When I had my son I took the whole thing in my stride emotionally. I had been unwell before the birth with pre-eclampsia and it was something of a relief to have actually had the baby and be free to get out and about and do what I wanted. That is not to say every day was a joy, because life with a young baby is tiring, stressful and at times frustrating. However I have thankfully never known what it is like to suffer from a post natal (or any other) mental illness. But I do know a couple of people who have become seriously unwell following the birth of their babies and know that identifying the illness, treating it and being able to provide care and support to the whole family are vital. We are lucky enough to have a mother and baby unit not so far from here and through a chance encounter we have probably opened a can of worms.

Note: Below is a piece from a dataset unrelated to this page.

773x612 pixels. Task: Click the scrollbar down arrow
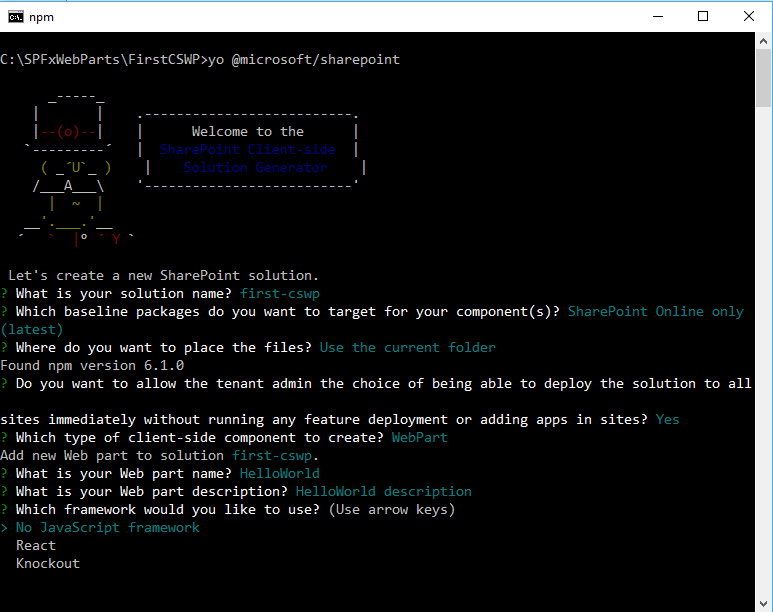[763, 602]
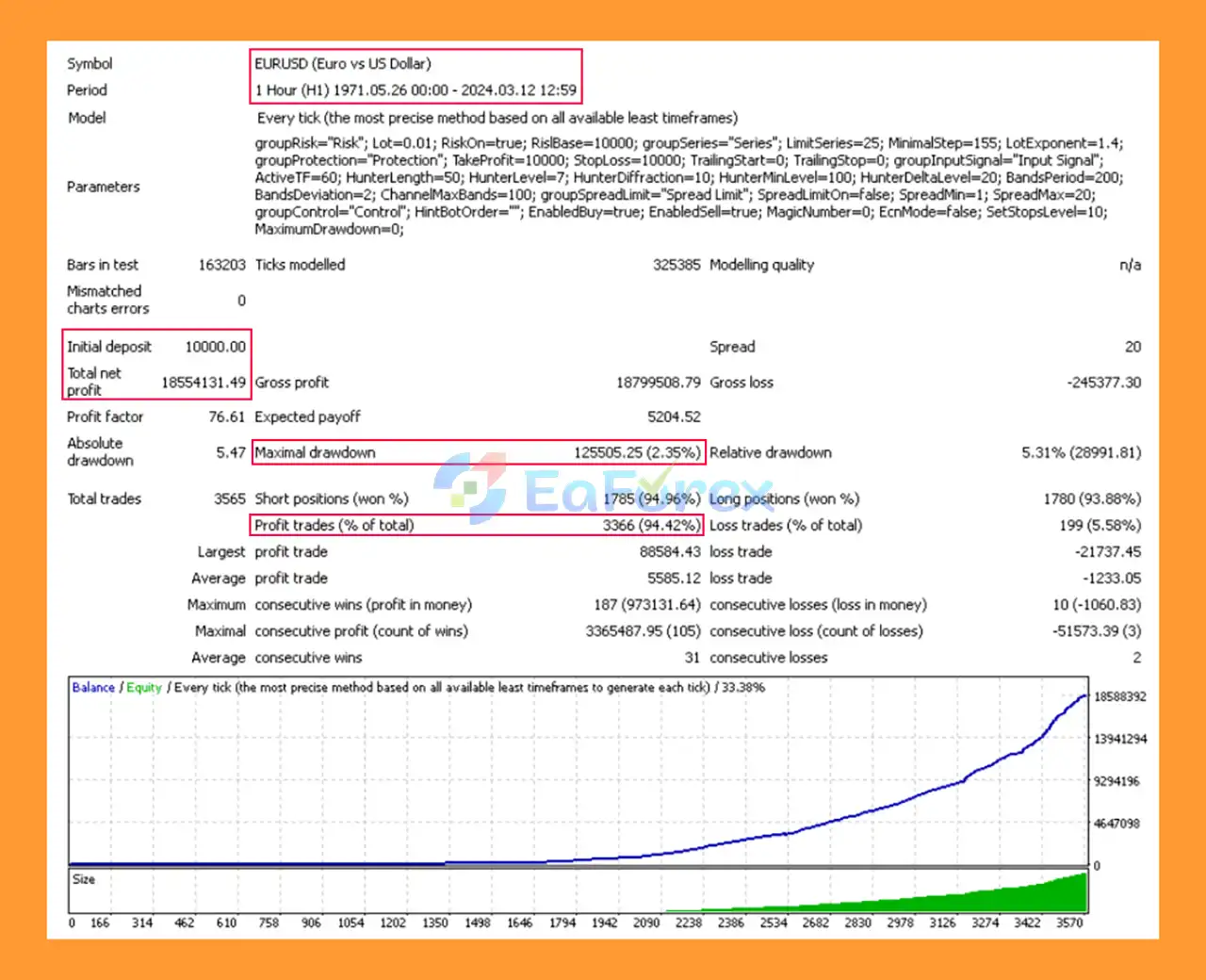
Task: Click the green Size volume area
Action: tap(1036, 895)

I can’t go into detail about what led me there, but by the time I left I was convinced that we need to do more overall to ensure diagnosis and treatment of post natal mental illness. The links between our maternity units and the mental health team are not what they should be (the healthcare commission identified that too), and with only 100 mother and baby beds in the whole country we do not have sufficient facilities to manage this problem. Apparently 1 in 500 births results in a significant episode of puerperal mental illness, with 1 in 10 suffering what will feel significant enough but which be considered less serious. Our health visitors and midwives are skilled in identifying problems, but without the infrastructure of services, with many women having to be separated from their children and being admitted to ordinary wards and some children even ending up in foster care because families cannot cope then more needs to be done.
As managers in the health service we often get labelled as not caring, not being able to identify the needs of the people out there. I am a novice here, I am just learning about this issue but I am pretty sure that there is some work to be done here to make this situation in our area better. But only if I can find enough people who also care enough.